Tool-life prediction for CNC lathes

Validated and handed over Jun to Jul 2026
  • Python
  • pandas
  • scikit-learn
  • XGBoost
  • Quarto

The plants replaced cutting tools when a piece counter ran out. I rebuilt the prediction pipeline in Python to test whether the machine logs could time those replacements better. The data covered two plants: 52 million raw log rows, of which 34 million remained after cleaning.

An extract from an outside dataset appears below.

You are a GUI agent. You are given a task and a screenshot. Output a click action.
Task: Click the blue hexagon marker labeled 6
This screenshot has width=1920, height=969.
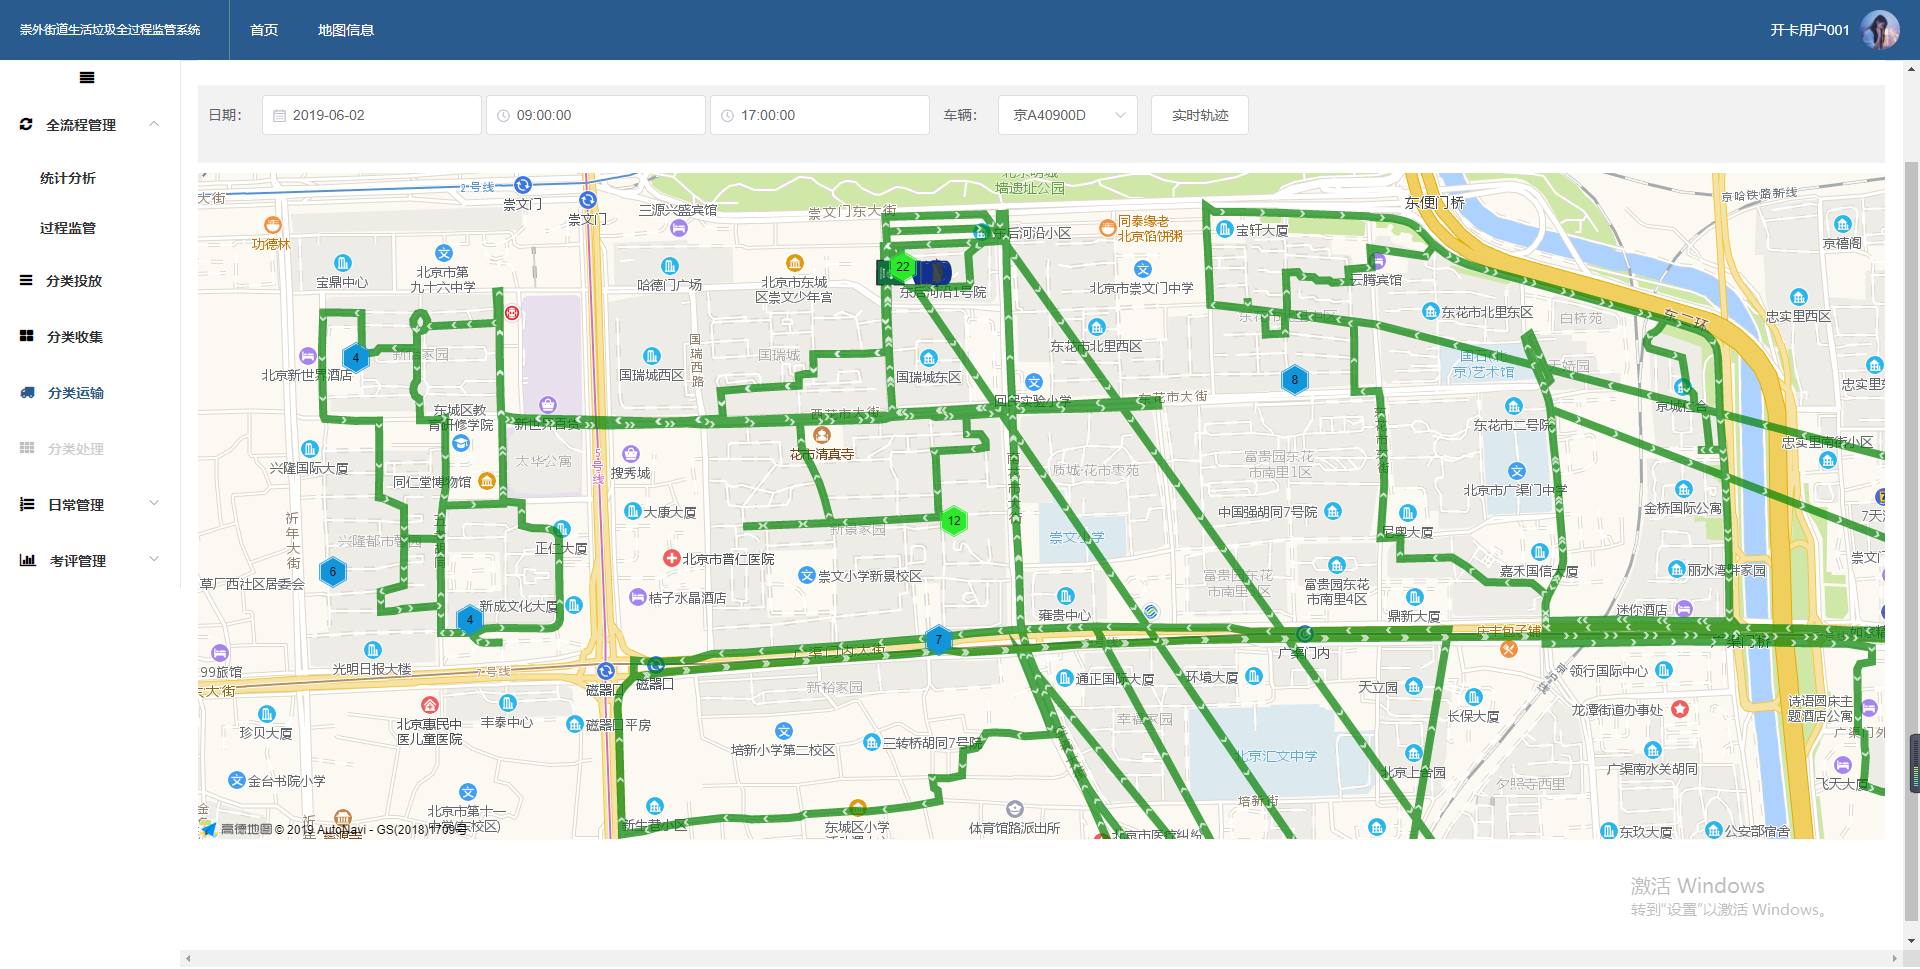point(333,572)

−26%per-tool error on remaining life
Naive baseline0.257
Previous model0.0852
Final0.0634

Mean absolute error per tool on remaining life, as a fraction of the tool's preset life. Lower is better.

Method and results

  1. Validation used cycle-grouped splits over 5 and 20 seeds, a time-based split, walk-forward folds and leave-one-machine-out.
  2. At both plants the counter fell at the same rate early and late in a tool's life, and it was almost uncorrelated with spindle load (r = −0.02 and −0.07). It counts pieces against a quota. I therefore reframed the system as decision support for tool changes.
  3. XGBoost alone reduced error by about 15% against the previous model, on 5 of 5 seeds. Excluding one machine with a frozen counter accounts for the rest.
  4. Adding the raw counter as a feature drives error down to about 0.01. That accuracy comes from leakage, so the feature stays out of the model.
  5. For detecting faulty counters, a simple rule outperformed my own ML monitor (precision and recall of 1.00, against 0.60 and 0.95). I recommended the rule.
  6. The handover included a shop-floor trial plan for running tools longer, since only a controlled trial can show whether that is safe.